Probably the most controversial of hypothesized cycles is the “long wave”, usually associated with Nikolai D. Kondratieff (1926), although he was preceded by van Gelderen (1913), with others making vague arguments along such lines even earlier (van Duijn 1983). Kondratieff would be executed by the Soviet government, at least partly for his work on this idea. The cycle was argued to be about 50 years in length, and Kondratieff focused on prices and interest rates like some others in looking for cycles, with these variables more observable than gross domestic product (GDP), which was not being estimated officially prior to the early twentieth century. From the beginning there was debate about what might be a driving mechanism, with many arguing that even if it was there in the data it was an artefact with no clear basis for a consistent regularity (Kuznets 1940). Some argued that it was a monetary phenomenon, with the major discoveries of gold in California and Alaska a half-century apart responsible for it, or even a sort of long period accelerator tied to investment waves in the capital goods sector responding slowly to those in the consumer goods sector (Forrester 1977).

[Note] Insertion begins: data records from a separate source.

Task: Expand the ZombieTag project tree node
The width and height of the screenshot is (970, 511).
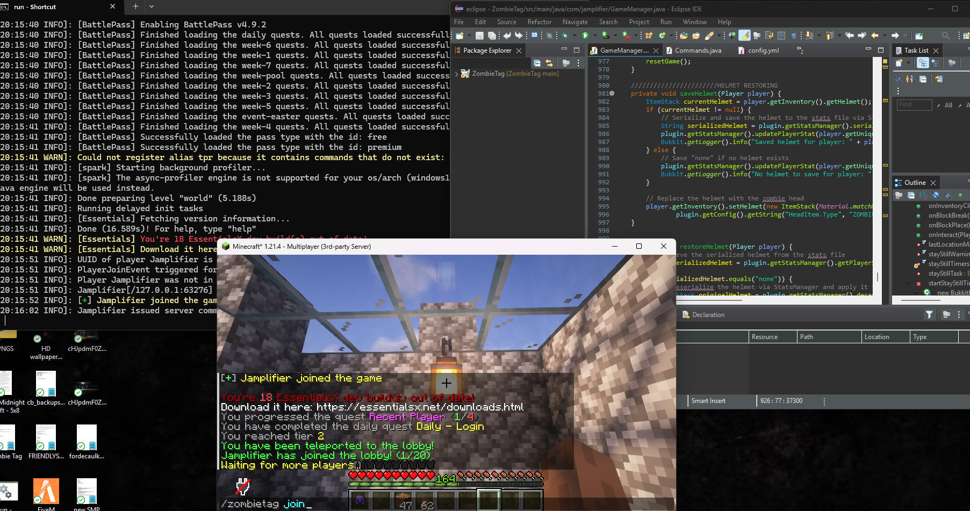Action: click(457, 74)
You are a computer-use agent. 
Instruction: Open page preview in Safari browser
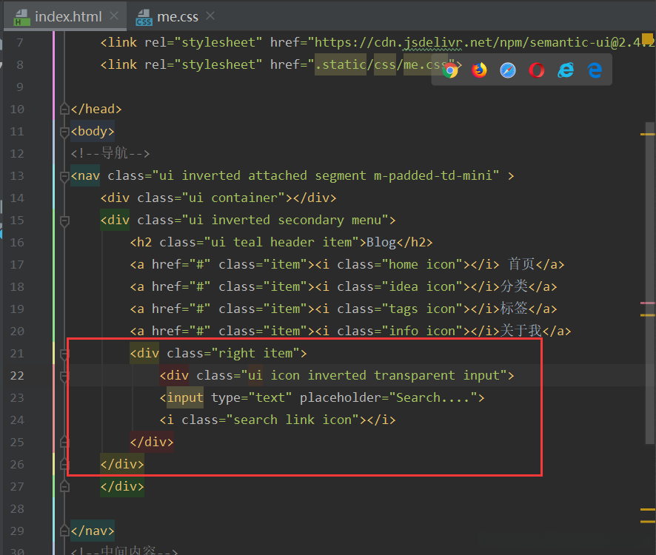[508, 70]
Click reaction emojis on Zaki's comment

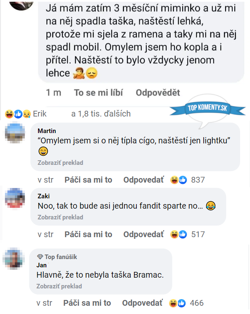(179, 235)
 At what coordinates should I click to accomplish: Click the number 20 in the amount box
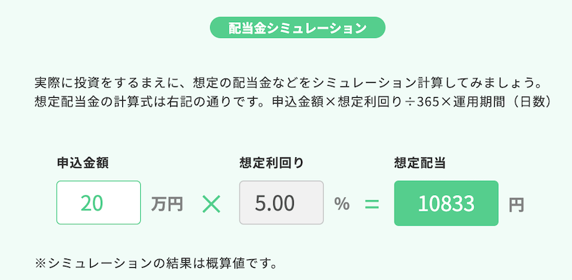click(x=92, y=204)
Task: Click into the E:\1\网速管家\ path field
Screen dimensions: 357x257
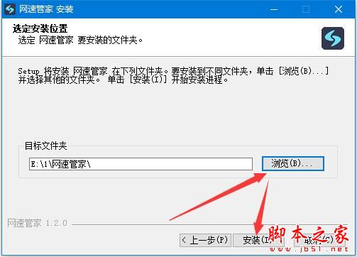Action: (141, 164)
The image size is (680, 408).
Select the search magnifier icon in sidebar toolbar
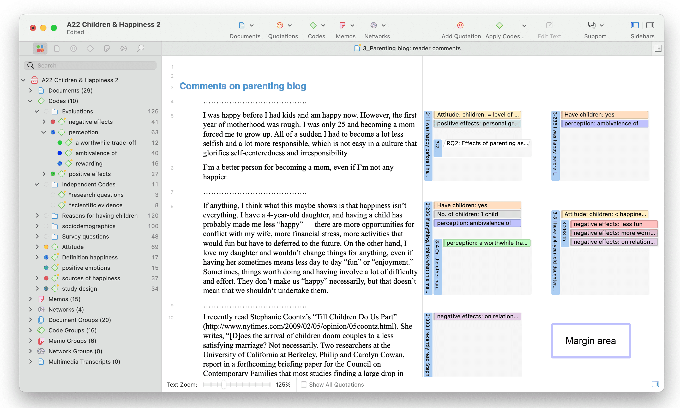point(140,49)
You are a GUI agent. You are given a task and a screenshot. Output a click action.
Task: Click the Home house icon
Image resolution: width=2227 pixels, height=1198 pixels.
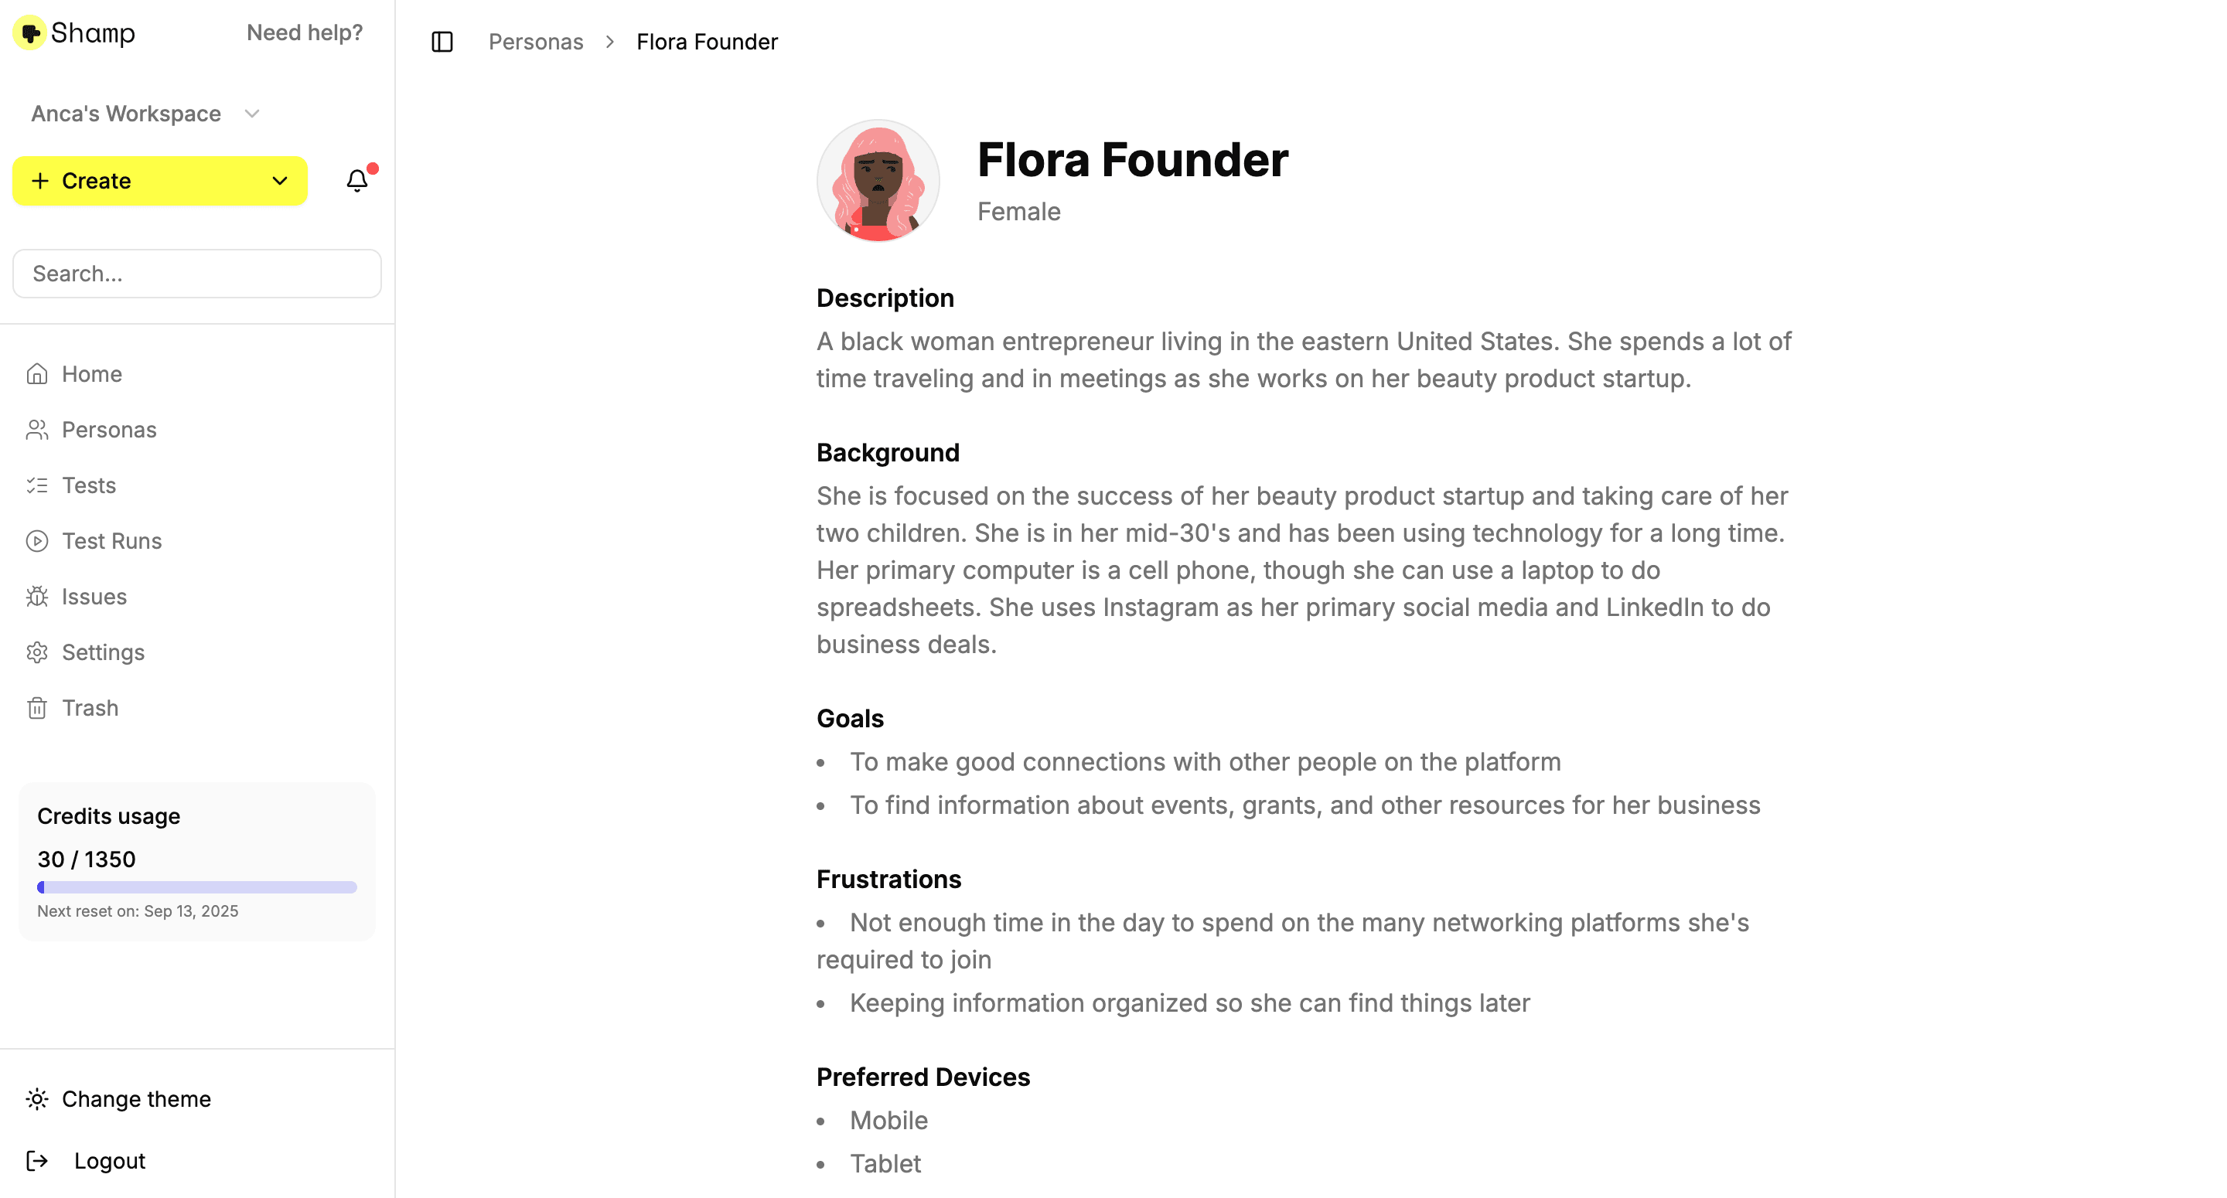click(37, 374)
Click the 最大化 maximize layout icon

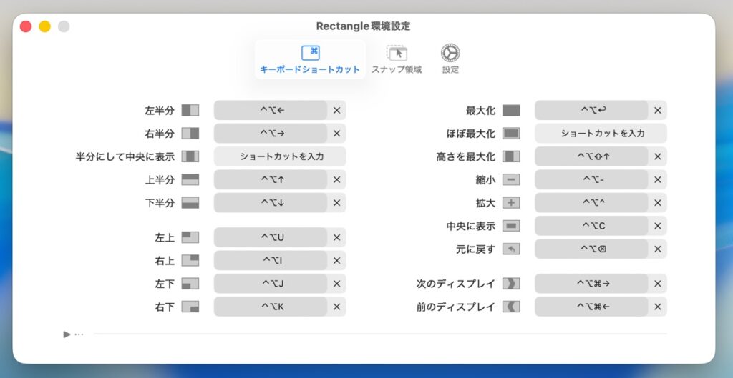(x=511, y=111)
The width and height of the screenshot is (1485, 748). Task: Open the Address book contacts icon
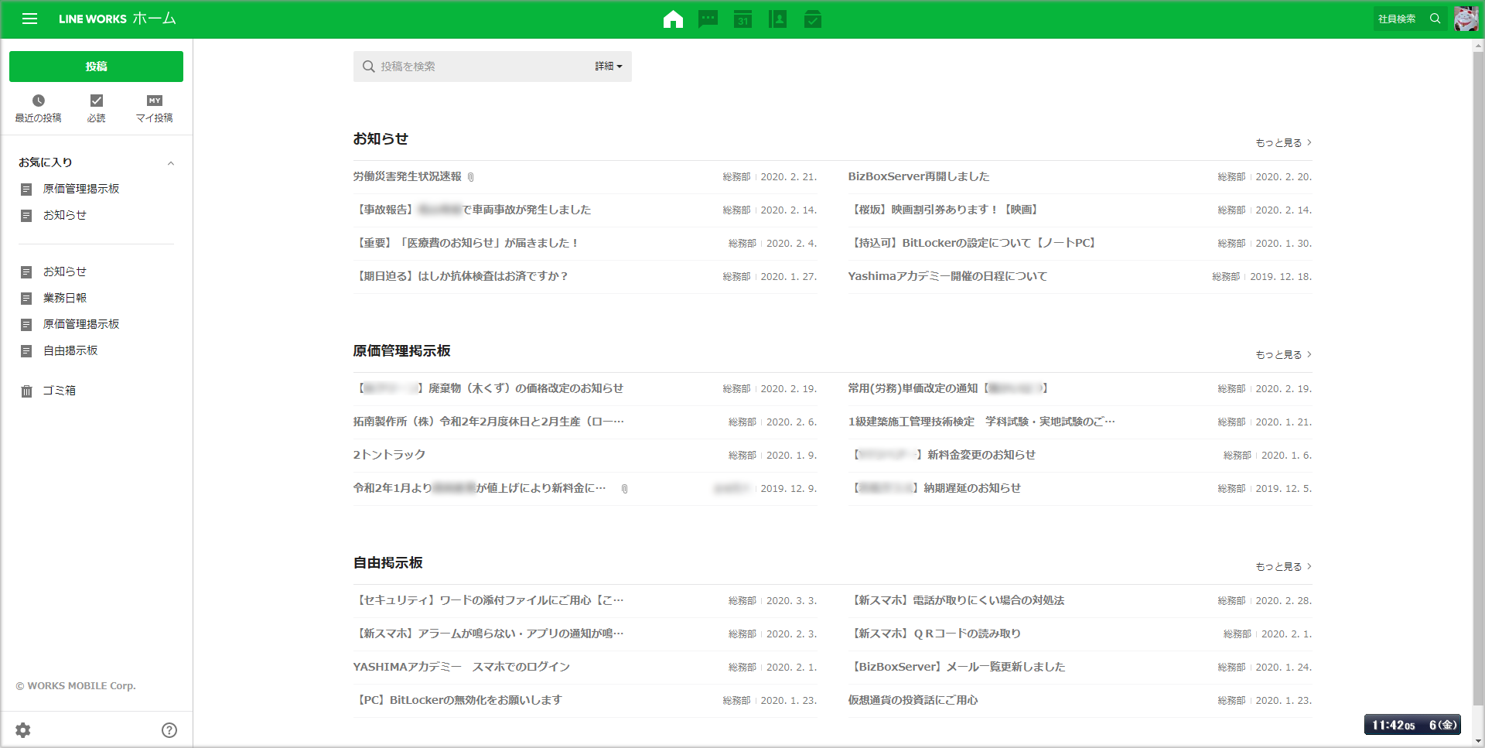[777, 19]

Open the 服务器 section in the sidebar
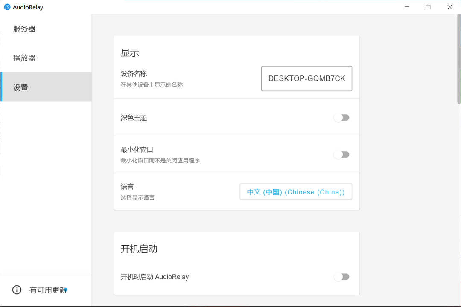[x=24, y=29]
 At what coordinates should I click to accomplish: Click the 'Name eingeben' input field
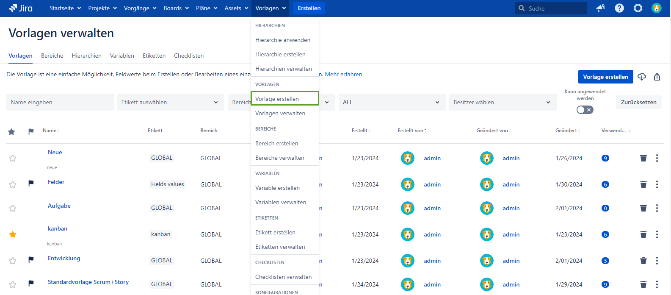pos(60,102)
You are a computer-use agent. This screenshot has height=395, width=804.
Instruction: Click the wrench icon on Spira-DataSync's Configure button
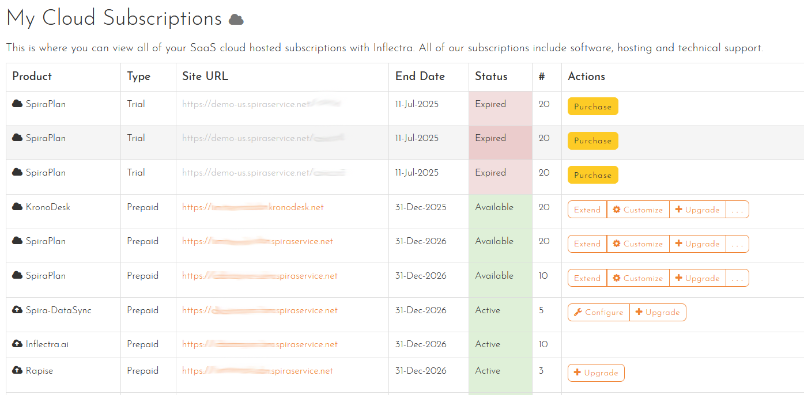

However, the major argument put forward by Kondratieff and strongly supported by Schumpeter (1939) and most later discussants of the cycle (Freeman 1996) has been technological change, particularly the idea that major innovations bunch together during major downturns. Schumpeter (1939) went further and argued that the Kondratieff was constructed out of the two lower cycles, the Kitchin and the Juglar (ignoring the Kuznets long swing), although few have supported this view even among those who argue for the reality of the Kondratieff. Many have spent much effort identifying particular innovations associated with particular Kondratieffs, such as cotton textiles and steam power during a 1787-1800 boom, followed by a railroadization boom in 1843-1857, and an electricity and automobile boom in 1898-1911 (Kuznets 1940: 261).Unsurprisingly, the empirical debate on this has been lengthy itself without a clear conclusion. Typical is the exchange between Solomou (1986) and Bieshaar and Kleinknecht (1986) with many issues involved in this. One of the most recent efforts to consider these matters has been by Korotayev and Tsirel (2010) who test for all four of the hypothetical cycles mentioned above at the level of global GDP. They claim to find both the Juglar and the Kondratieff, but neither the Kitchin nor the Kuznets.
While they emphasize elements that go beyond economics, and economists have largely ignored their work, others have posited even longer cyclical patterns. Modelski (1987) sees economic developments tied to larger political ones, particular the rise and fall of hegemonic powers at the global level, with the economies of the hegemons rising and falling along with their power. He argues that such a cycle may be around 120 years.
Even longer is the “longue duree” or “geographical cycle” of Fernand Braudel (1949). Associated with the Annales school of history, he sees deep cycles driven by demographic forces in relation to the geographical environment that work themselves out on a scale of 300-400 years, with collapses in Europe in the sixth, the tenth, the fourteenth, and the seventeenth centuries. Note that the dynamics described by Braudel are somewhat similar to those modelled by Day and Walter (1989). Note also that if one wishes to be pessimistic about future economic growth in the coming decade or so, some have argued that we could be experiencing a simultaneous downturn of the fifth Kondratieff wave since the Industrial Revolution (Korotayev and Tsirel 2010) with a downturn of a Braudel longue duree that began its early upturn in the late seventeenth century, with the pessimists pointing to a possibly substantial slowdown of serious new innovations as the key to this secular stagnation (Cowen 2011).